Markttag in Bad Breisig

Einigkeit im Zwiebelmarkt-Streit

BAD BREISIG. Hoch her ging es bekanntlich in der Bad Breisiger Stadtratssitzung im Juni, nachdem der Stadtvorstand seinerzeit nach Meinung der SPD "im Alleingang" unter Leitung von Bürgermeisterin Gabriele Hermann-Lersch eine Verkürzung des Zwiebelmarktes in Bad Breisig um einen Tag beschlossen hatte.

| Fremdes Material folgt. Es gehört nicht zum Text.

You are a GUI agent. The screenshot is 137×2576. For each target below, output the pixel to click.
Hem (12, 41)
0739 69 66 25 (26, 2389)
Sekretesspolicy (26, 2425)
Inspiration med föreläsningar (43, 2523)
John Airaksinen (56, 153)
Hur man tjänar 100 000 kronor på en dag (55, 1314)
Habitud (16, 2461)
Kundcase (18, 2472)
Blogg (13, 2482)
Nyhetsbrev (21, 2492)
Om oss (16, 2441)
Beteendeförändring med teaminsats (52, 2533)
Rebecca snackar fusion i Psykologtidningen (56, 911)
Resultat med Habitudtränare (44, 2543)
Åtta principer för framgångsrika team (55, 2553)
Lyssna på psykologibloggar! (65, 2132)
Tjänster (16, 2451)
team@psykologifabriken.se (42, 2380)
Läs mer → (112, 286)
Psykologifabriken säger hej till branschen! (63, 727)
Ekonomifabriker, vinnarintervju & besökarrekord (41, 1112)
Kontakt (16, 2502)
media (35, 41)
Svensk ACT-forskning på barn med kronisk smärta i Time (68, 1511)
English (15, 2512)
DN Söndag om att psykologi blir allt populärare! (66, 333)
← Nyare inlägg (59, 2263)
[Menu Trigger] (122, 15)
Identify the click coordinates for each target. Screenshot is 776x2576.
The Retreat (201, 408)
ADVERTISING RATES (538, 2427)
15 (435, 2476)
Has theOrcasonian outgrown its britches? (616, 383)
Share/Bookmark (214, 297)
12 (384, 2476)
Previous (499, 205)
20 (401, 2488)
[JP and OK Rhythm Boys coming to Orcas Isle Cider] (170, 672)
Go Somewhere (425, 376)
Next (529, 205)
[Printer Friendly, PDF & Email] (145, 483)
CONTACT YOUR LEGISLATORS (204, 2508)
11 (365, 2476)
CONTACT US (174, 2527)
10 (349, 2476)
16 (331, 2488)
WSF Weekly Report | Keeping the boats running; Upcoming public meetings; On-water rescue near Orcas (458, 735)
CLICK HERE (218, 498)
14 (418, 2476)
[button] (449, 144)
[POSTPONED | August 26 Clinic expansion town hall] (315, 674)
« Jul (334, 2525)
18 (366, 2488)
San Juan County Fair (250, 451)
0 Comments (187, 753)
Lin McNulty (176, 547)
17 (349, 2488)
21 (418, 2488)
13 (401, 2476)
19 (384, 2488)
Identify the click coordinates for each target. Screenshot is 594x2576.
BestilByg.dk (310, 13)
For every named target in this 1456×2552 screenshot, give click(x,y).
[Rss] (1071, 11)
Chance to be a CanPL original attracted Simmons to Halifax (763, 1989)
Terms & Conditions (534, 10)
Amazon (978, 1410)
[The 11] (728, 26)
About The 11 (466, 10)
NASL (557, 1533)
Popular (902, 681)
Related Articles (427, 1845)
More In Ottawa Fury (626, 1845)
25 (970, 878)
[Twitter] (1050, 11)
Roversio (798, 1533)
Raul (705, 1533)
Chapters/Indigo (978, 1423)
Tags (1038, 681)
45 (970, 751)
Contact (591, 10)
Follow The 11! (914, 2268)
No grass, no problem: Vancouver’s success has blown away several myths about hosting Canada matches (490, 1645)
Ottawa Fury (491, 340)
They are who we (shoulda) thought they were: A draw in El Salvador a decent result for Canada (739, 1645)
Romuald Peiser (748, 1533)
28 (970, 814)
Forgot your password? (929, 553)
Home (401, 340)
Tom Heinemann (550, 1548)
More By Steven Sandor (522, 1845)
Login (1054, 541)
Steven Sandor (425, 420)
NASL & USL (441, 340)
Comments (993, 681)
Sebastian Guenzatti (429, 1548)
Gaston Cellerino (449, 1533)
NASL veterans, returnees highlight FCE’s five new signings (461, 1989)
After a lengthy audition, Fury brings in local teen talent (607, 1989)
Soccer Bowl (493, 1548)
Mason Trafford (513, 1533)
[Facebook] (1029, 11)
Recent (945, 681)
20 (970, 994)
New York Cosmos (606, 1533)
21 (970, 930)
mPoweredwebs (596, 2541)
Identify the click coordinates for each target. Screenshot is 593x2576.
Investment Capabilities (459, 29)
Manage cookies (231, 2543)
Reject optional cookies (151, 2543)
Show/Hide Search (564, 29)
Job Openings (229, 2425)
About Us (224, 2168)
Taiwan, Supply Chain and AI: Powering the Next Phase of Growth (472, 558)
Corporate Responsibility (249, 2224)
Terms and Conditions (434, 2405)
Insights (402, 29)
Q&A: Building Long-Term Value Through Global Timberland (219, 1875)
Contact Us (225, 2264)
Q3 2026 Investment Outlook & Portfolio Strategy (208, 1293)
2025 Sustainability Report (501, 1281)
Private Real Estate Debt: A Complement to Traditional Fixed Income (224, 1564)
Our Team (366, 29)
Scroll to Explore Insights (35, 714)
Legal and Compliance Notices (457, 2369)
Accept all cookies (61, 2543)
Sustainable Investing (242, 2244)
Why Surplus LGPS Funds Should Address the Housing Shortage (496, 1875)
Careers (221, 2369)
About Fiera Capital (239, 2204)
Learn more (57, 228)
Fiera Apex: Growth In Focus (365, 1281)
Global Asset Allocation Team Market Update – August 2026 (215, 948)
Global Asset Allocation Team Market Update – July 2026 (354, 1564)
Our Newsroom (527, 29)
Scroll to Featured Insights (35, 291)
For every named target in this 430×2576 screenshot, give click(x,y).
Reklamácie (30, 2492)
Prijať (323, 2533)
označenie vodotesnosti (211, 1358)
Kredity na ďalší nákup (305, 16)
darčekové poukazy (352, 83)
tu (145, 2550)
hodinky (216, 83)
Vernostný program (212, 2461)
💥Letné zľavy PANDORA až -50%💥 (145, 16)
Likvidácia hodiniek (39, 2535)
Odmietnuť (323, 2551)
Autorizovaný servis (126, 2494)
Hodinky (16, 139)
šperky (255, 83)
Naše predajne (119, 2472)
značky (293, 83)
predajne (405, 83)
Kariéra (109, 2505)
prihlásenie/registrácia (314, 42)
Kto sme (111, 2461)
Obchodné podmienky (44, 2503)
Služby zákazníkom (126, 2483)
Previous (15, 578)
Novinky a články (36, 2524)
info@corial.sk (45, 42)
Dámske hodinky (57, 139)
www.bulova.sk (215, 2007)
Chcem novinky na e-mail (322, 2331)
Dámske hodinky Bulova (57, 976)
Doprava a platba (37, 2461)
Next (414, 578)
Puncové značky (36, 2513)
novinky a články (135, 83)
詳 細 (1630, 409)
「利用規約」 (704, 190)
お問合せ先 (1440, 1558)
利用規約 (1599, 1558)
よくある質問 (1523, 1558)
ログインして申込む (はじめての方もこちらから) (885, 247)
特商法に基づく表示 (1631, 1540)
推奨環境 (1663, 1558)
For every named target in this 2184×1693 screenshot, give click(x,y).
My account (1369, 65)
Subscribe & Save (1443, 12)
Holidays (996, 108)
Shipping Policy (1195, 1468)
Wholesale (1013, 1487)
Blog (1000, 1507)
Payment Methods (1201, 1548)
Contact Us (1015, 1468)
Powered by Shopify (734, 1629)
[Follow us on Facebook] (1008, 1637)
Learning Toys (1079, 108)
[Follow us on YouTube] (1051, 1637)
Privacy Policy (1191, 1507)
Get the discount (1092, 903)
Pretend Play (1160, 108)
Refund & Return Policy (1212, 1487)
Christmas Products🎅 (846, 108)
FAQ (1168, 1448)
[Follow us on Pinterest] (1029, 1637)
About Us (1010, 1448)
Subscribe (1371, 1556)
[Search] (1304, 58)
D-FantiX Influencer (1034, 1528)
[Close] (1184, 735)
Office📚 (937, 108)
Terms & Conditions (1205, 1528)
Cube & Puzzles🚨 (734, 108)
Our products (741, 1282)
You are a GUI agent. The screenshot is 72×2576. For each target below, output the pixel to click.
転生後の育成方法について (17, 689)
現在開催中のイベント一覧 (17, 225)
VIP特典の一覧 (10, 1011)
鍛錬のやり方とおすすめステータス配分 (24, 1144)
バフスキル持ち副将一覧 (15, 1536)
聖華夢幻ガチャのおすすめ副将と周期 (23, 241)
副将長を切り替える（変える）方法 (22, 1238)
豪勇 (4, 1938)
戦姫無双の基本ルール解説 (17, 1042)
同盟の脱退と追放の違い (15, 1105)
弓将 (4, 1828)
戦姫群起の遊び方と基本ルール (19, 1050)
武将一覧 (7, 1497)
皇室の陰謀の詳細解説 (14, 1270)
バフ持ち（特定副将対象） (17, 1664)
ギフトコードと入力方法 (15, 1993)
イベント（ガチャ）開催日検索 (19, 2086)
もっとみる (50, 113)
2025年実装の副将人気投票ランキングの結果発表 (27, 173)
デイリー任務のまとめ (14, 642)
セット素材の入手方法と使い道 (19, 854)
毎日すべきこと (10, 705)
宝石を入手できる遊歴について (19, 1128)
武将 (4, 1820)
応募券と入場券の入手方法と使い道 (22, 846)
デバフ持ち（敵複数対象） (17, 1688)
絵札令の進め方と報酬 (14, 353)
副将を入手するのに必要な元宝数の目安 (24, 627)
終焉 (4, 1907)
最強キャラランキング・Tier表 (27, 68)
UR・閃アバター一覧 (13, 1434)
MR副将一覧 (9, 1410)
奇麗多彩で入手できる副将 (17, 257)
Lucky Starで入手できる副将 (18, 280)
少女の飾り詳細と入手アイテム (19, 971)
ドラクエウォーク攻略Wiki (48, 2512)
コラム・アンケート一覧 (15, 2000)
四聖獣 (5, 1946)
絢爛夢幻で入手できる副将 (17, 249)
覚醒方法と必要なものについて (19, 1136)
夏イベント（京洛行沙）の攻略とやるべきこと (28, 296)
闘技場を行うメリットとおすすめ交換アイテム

Auf Initiative der SPD wurde daraufhin ein Arbeitskreis gebildet, der sich mit einer Attraktivitätssteigerung und mit der Verkürzung des Marktes um einen Tag beschäftigen sollte. Die SPD legte hierzu eine Umfrage unter den Marktbeschickern vor. 

Dabei wurde festgestellt, dass die Hälfte der Standbetreiber (49,13 Prozent) den Dienstag lieber beibehalten wollten, teilte nun die SPD mit. 43,93 Prozent votierten für die Abschaffung des Markttages am Dienstag. 6,94 Prozent der insgesamt 173 befragten Standbetreiber machten dazu keine Angaben.Für ein Vorziehen auf den Freitag sprach sich nur ein Viertel aus.

Aus der örtlichen Gastronomie und Hotellerie kamen Signale, den Zwiebelmarkt-Dienstag zukünftig wieder beizubehalten. Die Streichung in diesem Jahr hatte dort angeblich zu Stornierungen und Umsatzeinbußen geführt. Darüber hinaus sprachen sich viele Stimmen aus der Breisiger Bevölkerung für die Beibehaltung des Dienstags aus, so die SPD.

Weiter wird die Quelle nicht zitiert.